[Stored records]
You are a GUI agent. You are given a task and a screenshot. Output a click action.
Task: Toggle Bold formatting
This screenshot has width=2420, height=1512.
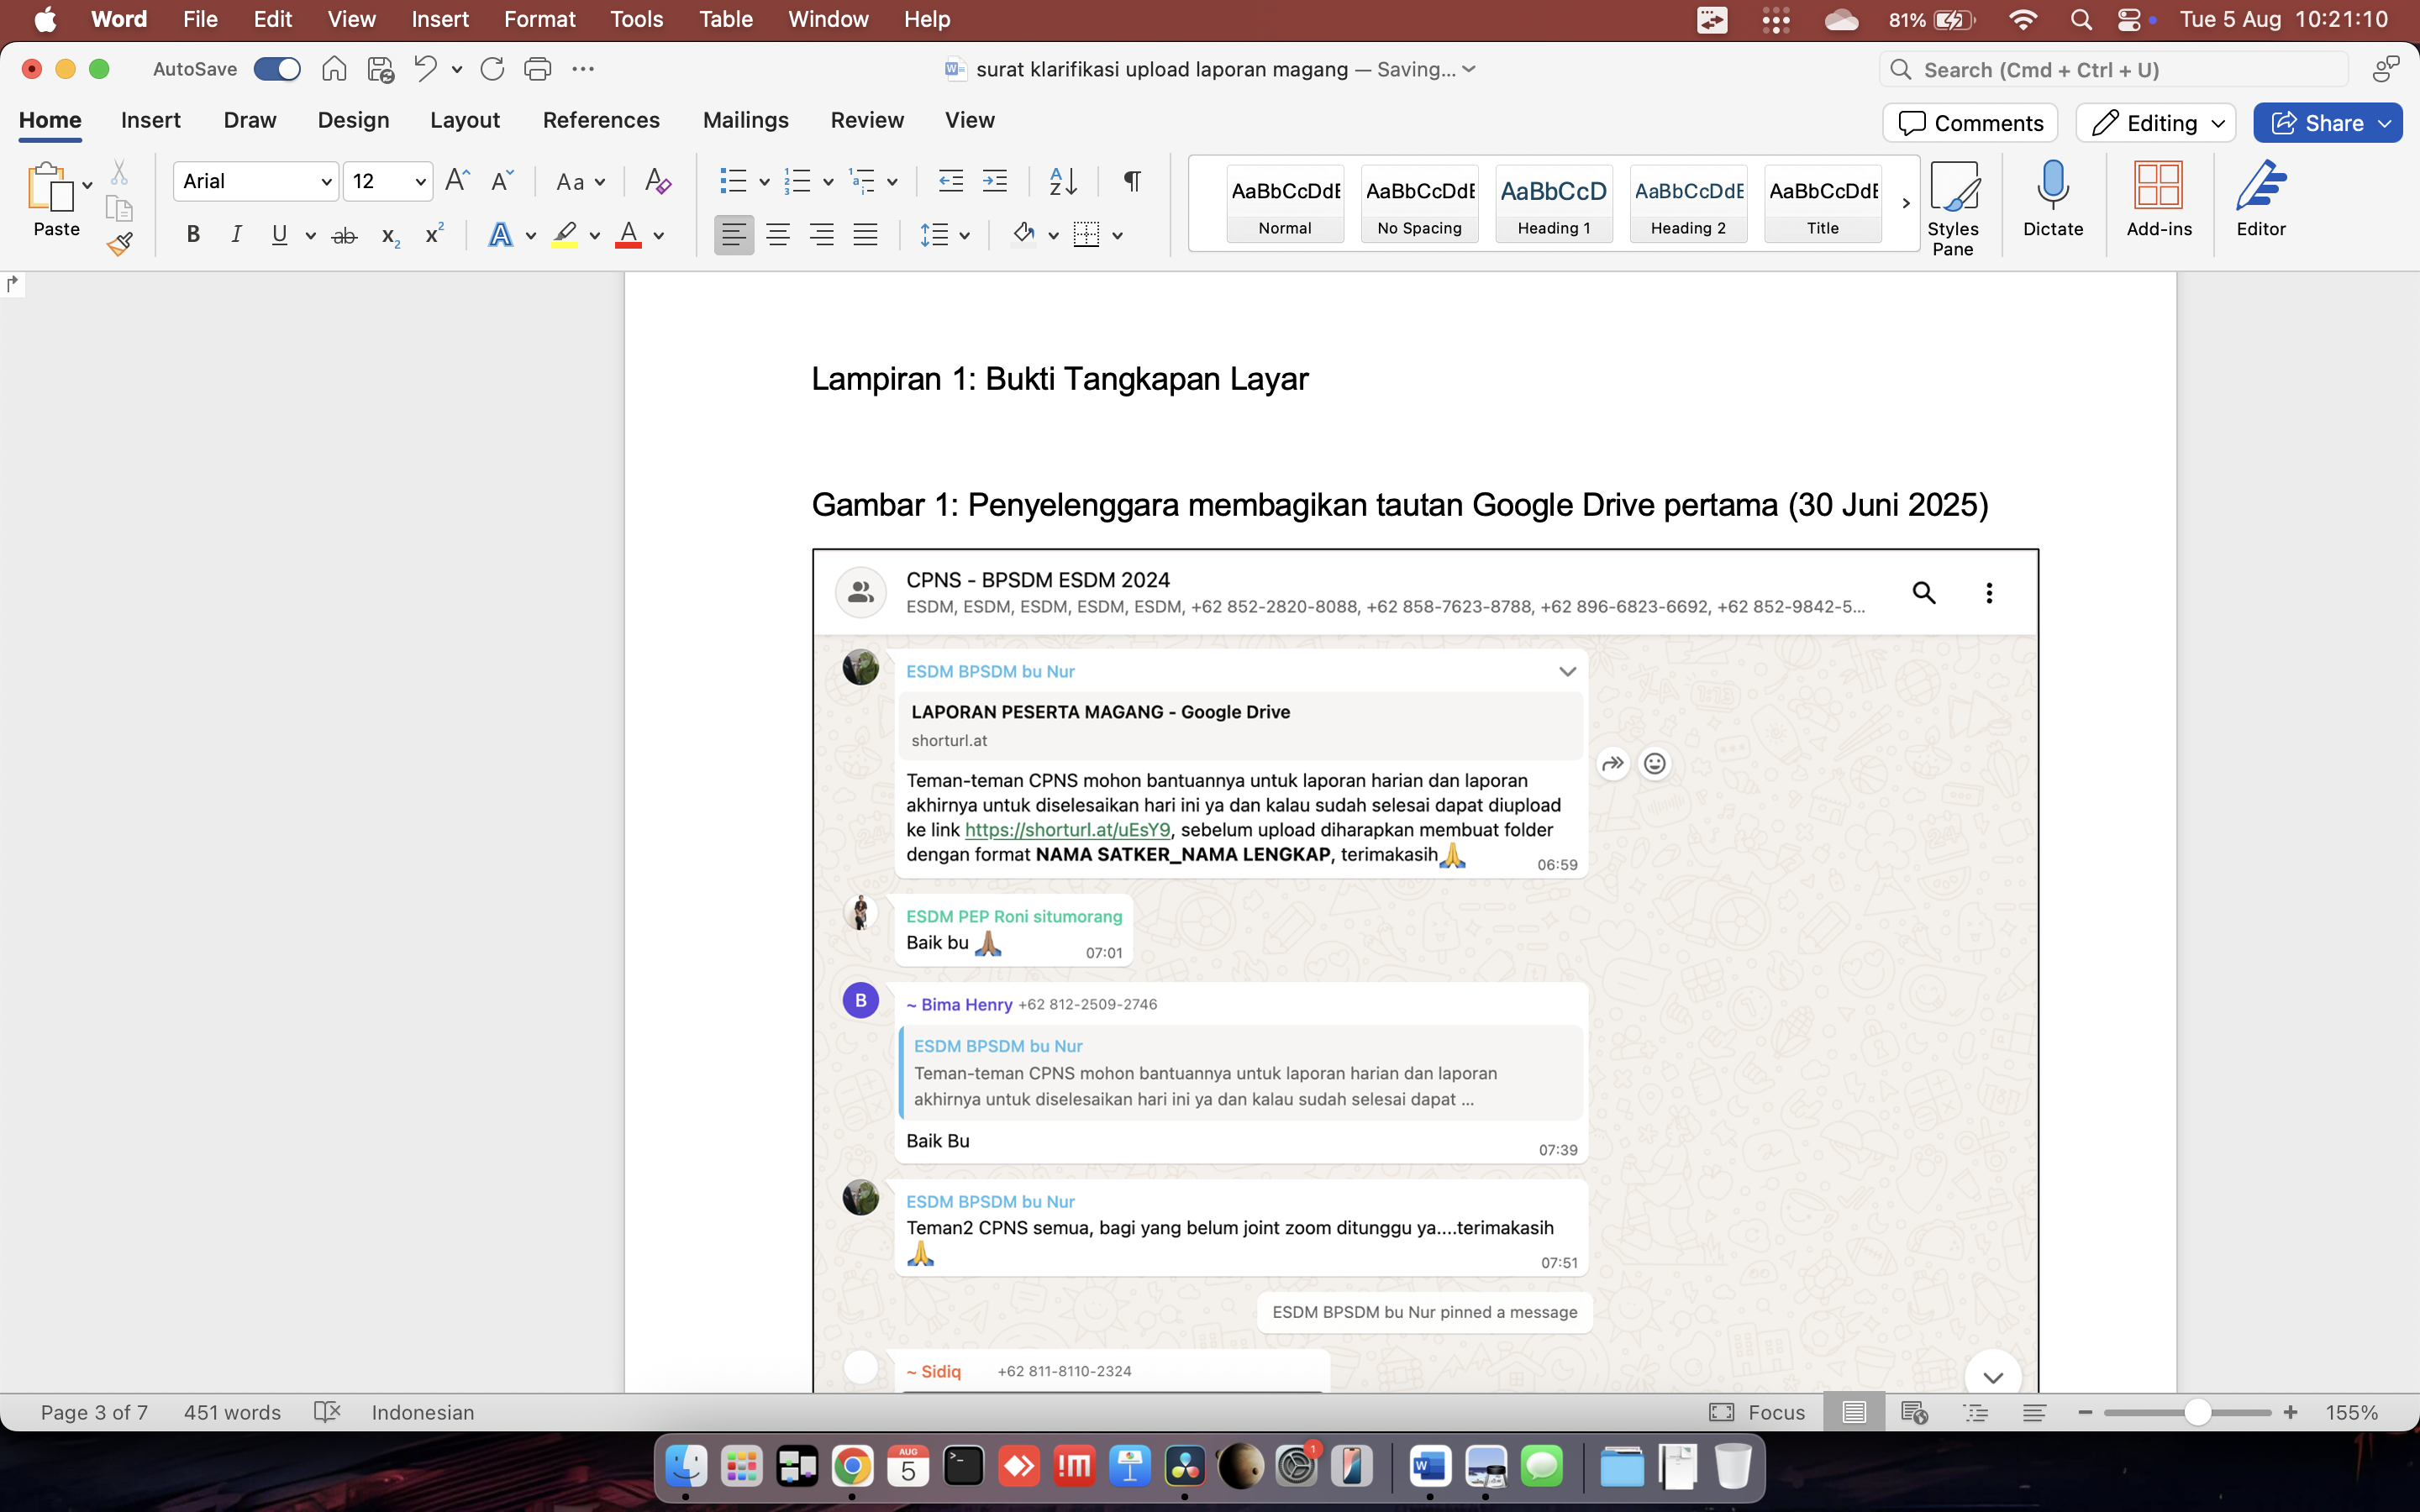[x=193, y=236]
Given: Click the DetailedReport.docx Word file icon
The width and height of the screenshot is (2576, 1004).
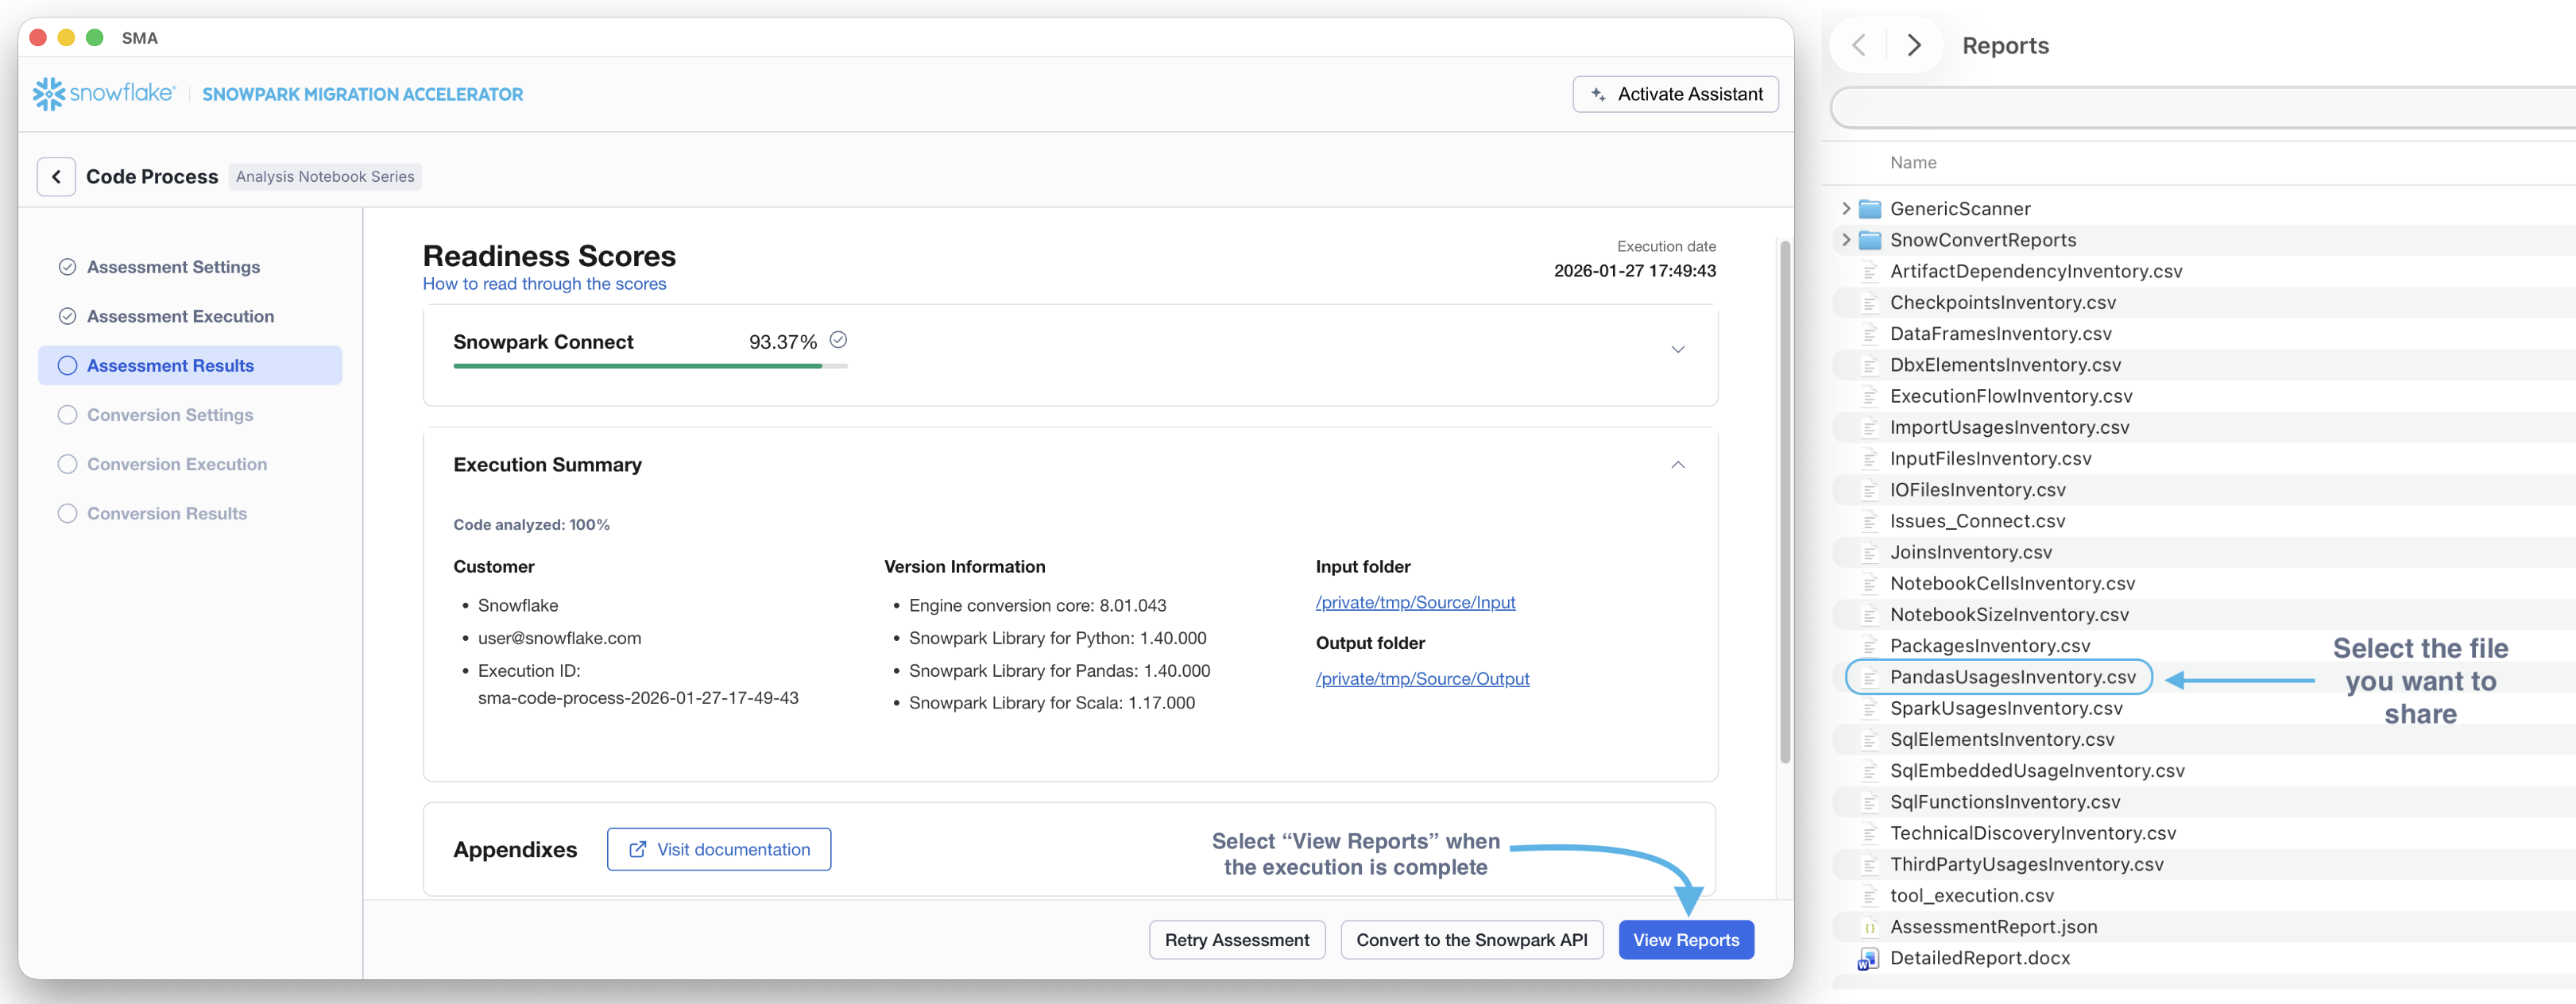Looking at the screenshot, I should pyautogui.click(x=1867, y=959).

Brief: Leaving all pictures aside, quote each record exactly.

Output for this exercise:
You are a GUI agent. You are given a task and a screenshot. Output a click action.
Task: Toggle Bold formatting
This screenshot has width=2420, height=1512.
[x=193, y=236]
Given: Click the DetailedReport.docx Word file icon
The width and height of the screenshot is (2576, 1004).
Looking at the screenshot, I should pyautogui.click(x=1867, y=959).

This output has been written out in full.